What is a build?
In a programming context, a build is a version of a program that, as a rule, is a pre-release version and is identified by a build number rather than by a release number.
Simply put, a software build is a set of executable code that is ready for use by customers. The DevOps team compiles the source code, such as code in Java or C++, into binaries to make sure it's functional and test code quality before committing it.
Software is updated regularly until the maker decides to discontinue supporting it. This may entail a series of builds and many software releases to the public.
Iterative (repeated) builds, otherwise known as continuous integration, are an essential part of an optimal development process where application components are collected and repeatedly compiled for testing purposes to ensure a reliable final product.
Additionally, build tools enable developers to automate some programming tasks to further streamline the process.
Types of builds
There are two types of software builds to be aware of:
- A full build. This build process is performed from scratch, whereby the source code files are compiled and checked for the first time.
- An incremental build. As the name suggests, this build process stacks on the previous build. The source codes and dependencies are checked based on the changes to the build.

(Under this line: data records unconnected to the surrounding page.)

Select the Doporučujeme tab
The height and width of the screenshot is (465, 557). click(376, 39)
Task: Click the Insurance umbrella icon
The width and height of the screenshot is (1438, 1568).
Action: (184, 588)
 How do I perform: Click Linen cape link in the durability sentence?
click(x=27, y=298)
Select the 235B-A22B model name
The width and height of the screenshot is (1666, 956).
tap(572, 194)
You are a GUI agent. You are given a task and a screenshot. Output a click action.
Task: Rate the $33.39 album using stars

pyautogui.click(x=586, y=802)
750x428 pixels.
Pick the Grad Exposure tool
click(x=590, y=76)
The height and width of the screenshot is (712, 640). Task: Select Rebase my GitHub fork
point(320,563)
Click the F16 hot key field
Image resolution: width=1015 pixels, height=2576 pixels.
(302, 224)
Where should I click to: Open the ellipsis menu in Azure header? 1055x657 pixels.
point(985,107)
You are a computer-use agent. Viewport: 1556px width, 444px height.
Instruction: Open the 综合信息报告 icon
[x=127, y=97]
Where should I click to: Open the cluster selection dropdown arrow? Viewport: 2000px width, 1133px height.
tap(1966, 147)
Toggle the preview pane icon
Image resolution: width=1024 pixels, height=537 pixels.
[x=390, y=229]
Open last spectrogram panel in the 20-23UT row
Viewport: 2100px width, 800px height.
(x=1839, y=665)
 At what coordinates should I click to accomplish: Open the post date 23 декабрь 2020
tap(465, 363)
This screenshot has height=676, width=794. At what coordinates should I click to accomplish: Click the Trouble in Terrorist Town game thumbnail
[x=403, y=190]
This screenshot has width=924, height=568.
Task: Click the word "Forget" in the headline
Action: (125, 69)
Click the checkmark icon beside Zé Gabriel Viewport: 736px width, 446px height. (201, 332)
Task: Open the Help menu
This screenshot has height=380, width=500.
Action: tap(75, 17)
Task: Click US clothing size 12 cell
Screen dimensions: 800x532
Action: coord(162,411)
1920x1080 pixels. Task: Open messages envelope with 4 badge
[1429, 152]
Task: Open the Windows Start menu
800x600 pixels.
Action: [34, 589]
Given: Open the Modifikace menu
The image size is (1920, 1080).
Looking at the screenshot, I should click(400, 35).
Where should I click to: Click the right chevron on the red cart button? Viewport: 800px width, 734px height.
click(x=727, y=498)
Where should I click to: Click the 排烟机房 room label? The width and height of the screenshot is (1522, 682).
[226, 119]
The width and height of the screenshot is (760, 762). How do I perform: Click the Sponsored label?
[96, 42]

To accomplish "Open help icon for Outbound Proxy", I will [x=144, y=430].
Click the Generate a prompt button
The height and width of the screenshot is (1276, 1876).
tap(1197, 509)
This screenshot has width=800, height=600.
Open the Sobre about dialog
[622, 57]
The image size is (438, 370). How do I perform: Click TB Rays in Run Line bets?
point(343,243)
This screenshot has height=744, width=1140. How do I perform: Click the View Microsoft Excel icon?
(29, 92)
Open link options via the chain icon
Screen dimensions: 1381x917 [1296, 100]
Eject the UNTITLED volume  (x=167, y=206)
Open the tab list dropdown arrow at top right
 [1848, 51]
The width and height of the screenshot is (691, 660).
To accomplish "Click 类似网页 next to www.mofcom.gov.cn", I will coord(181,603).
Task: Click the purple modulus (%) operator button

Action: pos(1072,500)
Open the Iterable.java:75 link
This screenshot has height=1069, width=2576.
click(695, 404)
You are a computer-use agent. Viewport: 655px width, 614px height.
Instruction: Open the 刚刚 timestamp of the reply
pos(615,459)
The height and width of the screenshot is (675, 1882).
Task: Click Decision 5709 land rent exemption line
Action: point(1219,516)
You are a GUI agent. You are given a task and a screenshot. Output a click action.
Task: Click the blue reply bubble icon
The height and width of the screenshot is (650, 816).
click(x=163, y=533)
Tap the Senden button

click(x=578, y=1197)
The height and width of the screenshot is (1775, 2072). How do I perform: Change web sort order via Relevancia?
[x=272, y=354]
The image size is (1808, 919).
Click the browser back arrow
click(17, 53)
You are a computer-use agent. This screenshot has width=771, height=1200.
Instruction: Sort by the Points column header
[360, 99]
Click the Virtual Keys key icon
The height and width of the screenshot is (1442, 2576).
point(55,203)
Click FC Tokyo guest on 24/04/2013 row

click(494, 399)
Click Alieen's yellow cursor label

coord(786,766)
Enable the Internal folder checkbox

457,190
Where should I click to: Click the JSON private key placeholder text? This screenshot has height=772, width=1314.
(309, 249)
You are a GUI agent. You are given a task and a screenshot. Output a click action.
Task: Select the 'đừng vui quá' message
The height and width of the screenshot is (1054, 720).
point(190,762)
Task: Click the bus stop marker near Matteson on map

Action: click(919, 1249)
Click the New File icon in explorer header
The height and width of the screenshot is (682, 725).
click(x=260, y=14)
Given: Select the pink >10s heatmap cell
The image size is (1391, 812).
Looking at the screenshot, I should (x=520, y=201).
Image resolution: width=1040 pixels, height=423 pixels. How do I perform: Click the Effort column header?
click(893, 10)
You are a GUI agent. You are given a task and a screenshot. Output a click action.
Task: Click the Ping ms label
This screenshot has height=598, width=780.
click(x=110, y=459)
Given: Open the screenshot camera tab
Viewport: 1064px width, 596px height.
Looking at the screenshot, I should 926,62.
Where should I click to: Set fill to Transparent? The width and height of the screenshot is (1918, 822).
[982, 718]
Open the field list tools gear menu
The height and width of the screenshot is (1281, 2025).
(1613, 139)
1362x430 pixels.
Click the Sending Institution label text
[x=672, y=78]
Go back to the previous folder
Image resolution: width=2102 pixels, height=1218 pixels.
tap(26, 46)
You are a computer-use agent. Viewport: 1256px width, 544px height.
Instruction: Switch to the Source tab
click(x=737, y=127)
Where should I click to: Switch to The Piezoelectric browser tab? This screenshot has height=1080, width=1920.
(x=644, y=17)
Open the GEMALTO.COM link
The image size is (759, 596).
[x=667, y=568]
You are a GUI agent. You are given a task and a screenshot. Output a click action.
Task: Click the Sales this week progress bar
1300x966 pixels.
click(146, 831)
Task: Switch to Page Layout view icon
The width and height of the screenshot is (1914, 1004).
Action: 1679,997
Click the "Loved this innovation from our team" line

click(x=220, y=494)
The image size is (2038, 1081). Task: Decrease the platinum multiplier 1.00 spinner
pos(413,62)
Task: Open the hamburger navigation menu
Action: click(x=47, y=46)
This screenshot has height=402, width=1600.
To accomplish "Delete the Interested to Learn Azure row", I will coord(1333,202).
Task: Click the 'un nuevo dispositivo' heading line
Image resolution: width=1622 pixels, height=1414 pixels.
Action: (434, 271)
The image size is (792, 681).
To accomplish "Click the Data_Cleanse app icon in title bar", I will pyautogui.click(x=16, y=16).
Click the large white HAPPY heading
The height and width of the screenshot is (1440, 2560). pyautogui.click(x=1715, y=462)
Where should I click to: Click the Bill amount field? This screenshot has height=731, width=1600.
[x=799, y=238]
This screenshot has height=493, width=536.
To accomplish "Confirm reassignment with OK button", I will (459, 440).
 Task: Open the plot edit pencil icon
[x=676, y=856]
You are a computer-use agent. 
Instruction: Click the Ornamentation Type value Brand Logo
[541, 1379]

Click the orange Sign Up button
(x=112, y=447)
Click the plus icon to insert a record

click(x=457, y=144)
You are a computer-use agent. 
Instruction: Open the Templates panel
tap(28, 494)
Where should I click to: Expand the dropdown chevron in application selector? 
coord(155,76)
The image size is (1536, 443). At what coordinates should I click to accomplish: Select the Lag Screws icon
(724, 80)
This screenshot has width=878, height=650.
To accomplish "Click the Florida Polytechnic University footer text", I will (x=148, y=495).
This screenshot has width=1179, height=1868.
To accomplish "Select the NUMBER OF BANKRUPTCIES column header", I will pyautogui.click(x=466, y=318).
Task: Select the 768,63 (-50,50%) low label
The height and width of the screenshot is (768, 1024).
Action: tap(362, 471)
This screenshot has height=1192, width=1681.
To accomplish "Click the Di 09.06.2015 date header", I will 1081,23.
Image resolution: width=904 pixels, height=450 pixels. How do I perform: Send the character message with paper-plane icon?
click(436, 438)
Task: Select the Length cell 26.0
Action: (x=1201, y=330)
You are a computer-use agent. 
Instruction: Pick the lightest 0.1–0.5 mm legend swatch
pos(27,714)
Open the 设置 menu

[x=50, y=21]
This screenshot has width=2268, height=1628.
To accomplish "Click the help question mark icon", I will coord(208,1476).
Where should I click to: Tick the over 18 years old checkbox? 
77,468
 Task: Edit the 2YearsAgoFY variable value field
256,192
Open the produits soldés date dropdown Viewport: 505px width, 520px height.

The process for a build consists of a collection of operations that differs depending on the programming language and operating system used, but the underlying notion remains the same.
Here is an example of the process followed by a software development team when building software:
- Find the source code from an open source repository such as GitHub.
- Use a build tool like Ant, Maven or Gradle to compile the code.
- Debug the code and check for dependencies.
- Run different versions of the build and conduct unit tests.
- Link the relevant files and send notifications to the stakeholders.